[What is being asked] Please take the lines from the one holding "At what coordinates" through the one holding "1280x613 pixels." in the data below and copy them exactly.

[Data listing]

__________________________________________________

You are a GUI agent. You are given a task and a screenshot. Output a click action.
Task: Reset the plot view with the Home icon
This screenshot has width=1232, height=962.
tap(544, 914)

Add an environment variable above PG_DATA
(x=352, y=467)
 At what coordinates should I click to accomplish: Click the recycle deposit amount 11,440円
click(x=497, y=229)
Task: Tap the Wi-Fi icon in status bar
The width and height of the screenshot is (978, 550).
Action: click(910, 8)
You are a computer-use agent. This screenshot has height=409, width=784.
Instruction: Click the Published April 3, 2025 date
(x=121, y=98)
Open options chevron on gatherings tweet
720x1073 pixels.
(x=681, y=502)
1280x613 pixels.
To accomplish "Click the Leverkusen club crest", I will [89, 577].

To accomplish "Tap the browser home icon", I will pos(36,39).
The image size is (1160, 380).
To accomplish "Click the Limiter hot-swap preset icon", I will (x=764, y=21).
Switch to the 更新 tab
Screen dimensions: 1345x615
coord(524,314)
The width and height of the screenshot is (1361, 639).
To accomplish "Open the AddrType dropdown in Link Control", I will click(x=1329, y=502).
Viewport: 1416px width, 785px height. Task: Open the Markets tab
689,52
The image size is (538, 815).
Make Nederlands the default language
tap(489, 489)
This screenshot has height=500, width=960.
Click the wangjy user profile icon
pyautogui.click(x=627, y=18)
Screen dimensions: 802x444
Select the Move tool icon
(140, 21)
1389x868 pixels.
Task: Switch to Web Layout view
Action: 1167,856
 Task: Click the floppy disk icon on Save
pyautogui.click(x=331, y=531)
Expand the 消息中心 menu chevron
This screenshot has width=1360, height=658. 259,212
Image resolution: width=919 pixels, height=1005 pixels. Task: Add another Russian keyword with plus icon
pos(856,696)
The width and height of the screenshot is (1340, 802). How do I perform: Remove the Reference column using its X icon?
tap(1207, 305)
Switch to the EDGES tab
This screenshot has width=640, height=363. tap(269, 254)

__________________________________________________

[Task result]
 At what coordinates should I click to accomplish: Click the recycle deposit amount 11,440円
click(x=497, y=229)
Task: Tap the Wi-Fi icon in status bar
The width and height of the screenshot is (978, 550).
Action: click(910, 8)
You are a computer-use agent. This screenshot has height=409, width=784.
Instruction: Click the Published April 3, 2025 date
(x=121, y=98)
Open options chevron on gatherings tweet
720x1073 pixels.
(x=681, y=502)
1280x613 pixels.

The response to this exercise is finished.